2016’da da Suriye ve Irak’ta toprak kayıpları devam eden IŞİD bu iki ülkede sıkıştıkça çatışmaların önce bölgemize sonra küresele yayılmasının gerektiğini düşünüyor. Tam da bu nedenle Batıdakilere yönelik artık stratejik söylemini ‘Suriye ve Irak’a hicret edin’ den ‘bulunduğunuz yerlerde kalın ve mahalle düzeyinde örgütlenin’ e çeviriyor. Bu nedenle de 2016 yılında küreselden IŞİD’a katılmak için Suriye ve Irak’a gelen sayısında büyük düşüş var. Ancak şimdi tersine göç başladı. İşte bu tersine göç IŞİD için en yakın ‘Batı’ olan Türkiye’nin yani bizim canımızı en çok yakacak olan şey.
Türkiye’yi 2017’de bekleyen Tehlike
2016 yılında Türk güvenlik güçleri Türk vatandaşlarından oluşan ve şehir isimleri ile alınan Adıyaman, Diyarbakır, Bingol gibi yerel IŞİD-bağlantılı Aşırıcı Selefi ağları büyük oranda başarı ile çökerttikten sonra IŞİD’in Türkiye’deki yapılanmasında daha çok artık takip edilmeleri ve yakalanmaları zor olan Orta Asya ile Uygur bölgesinden Yabancı Terörist Savaşçılardan (YTS) oluşan ağlar kullanmaya başladığını 28 Haziran 2016 Atatürk Havalimanı saldırısında görmüştük.

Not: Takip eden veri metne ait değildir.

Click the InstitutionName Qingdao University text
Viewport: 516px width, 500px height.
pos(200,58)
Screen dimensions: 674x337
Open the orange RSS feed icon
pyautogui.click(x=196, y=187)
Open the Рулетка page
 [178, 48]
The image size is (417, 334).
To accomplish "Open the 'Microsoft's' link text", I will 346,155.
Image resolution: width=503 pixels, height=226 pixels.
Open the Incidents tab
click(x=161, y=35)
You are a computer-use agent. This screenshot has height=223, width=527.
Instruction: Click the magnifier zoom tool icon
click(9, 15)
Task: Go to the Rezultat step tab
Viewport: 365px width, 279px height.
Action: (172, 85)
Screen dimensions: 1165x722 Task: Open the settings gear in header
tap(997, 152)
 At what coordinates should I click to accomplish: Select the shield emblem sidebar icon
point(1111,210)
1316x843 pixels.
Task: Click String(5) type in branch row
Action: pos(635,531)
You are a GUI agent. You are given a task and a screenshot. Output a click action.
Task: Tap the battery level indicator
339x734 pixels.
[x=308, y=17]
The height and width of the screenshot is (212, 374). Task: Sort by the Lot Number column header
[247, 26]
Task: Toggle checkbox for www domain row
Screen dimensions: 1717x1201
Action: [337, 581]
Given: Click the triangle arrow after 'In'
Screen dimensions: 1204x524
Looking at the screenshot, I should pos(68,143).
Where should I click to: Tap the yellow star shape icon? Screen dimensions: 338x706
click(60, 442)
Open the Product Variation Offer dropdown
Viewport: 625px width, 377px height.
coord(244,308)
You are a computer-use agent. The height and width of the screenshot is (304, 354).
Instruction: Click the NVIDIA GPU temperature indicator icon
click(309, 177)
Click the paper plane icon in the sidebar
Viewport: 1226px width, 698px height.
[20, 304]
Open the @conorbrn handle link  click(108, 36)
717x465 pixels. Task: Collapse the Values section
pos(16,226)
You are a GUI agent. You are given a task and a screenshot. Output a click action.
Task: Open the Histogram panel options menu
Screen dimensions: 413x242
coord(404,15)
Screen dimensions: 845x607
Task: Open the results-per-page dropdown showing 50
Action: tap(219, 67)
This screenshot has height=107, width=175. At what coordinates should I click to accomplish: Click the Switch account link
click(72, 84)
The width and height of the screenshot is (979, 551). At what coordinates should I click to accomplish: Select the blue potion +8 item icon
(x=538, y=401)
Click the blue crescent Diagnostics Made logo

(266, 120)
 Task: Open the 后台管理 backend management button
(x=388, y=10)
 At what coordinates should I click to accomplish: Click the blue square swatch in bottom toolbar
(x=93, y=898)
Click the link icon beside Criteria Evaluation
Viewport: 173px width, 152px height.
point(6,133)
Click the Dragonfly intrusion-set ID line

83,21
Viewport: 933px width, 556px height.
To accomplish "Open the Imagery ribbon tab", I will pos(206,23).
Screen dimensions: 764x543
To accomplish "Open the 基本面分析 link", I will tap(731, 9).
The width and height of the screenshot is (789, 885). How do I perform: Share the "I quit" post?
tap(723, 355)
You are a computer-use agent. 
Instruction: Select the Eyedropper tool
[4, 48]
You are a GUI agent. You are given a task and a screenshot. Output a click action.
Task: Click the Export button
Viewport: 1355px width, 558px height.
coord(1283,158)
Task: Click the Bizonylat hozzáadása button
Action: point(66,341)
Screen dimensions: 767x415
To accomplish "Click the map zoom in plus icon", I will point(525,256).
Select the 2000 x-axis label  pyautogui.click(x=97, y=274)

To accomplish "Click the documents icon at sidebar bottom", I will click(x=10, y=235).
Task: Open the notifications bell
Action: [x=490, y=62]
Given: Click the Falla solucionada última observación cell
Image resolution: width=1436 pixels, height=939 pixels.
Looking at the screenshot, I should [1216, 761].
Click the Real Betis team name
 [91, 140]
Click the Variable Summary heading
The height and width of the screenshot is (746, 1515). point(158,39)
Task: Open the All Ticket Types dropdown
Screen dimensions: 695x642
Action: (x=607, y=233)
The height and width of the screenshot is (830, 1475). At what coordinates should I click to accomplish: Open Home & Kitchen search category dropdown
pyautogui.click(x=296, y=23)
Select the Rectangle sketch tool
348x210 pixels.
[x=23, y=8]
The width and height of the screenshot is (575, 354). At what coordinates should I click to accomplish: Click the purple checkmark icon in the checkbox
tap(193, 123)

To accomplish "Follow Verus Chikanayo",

Şimdi elimizde Maşaripov isminde ‘hayalet’ bir YTS var. Umarım sağ yakalanan İşte endişe verici gerçek Orta Asya’dan ve Uygur bölgesinden Türkiye’ye gelen ‘yasadışı göçmenler’ sorununu gündeme taşıyor. Çünkü görülüyor ki Türkiye’de sayıları on binleri bulan bu ‘yasadışı göçmenler’ FTF’lerin içinde kolaylıkla gizlenebildikleri, saldırı planlayabildikleri ve icra edebildikleri bir ‘sosyo-ekonomik habitat’ yaratıyor.
Aslında Türkiye’de 3 tip Orta Asyalı ve Uygur göçmen bulunuyor:
- Yasal yollardan yani pasaport kontrolü ile ülkeye girmiş, oturma/çalışma iznini almış ve adres takip sistemine kayıtlı ‘yasal göçmenler,'
-Yasal yollarla ülkeye girmiş ancak oturma/çalışma izni almamış ve adres takip sisteminde sabit bir ikametgâhı olmayan yasadışı göçmenler ki bu kitle çok mobil,
-Ülkeye yasadışı yollarla girmiş, bir oturma/çalışma izni olmayan ve dolayısı ile adres takip sistemine kayıtlı olmayanlar ki sayıları binleri bulan en tehlikeli kitle bu. 2011’den beri Türkiye’de çeşitli kereler girip çıkmış Masharipov örneğinden görüyoruz ki aralarında YTS’lerin de bulunduğu bu kitle hala rahatlıkla Türkiye-Suriye arasında yasadışı yollarla girip çıkabiliyor.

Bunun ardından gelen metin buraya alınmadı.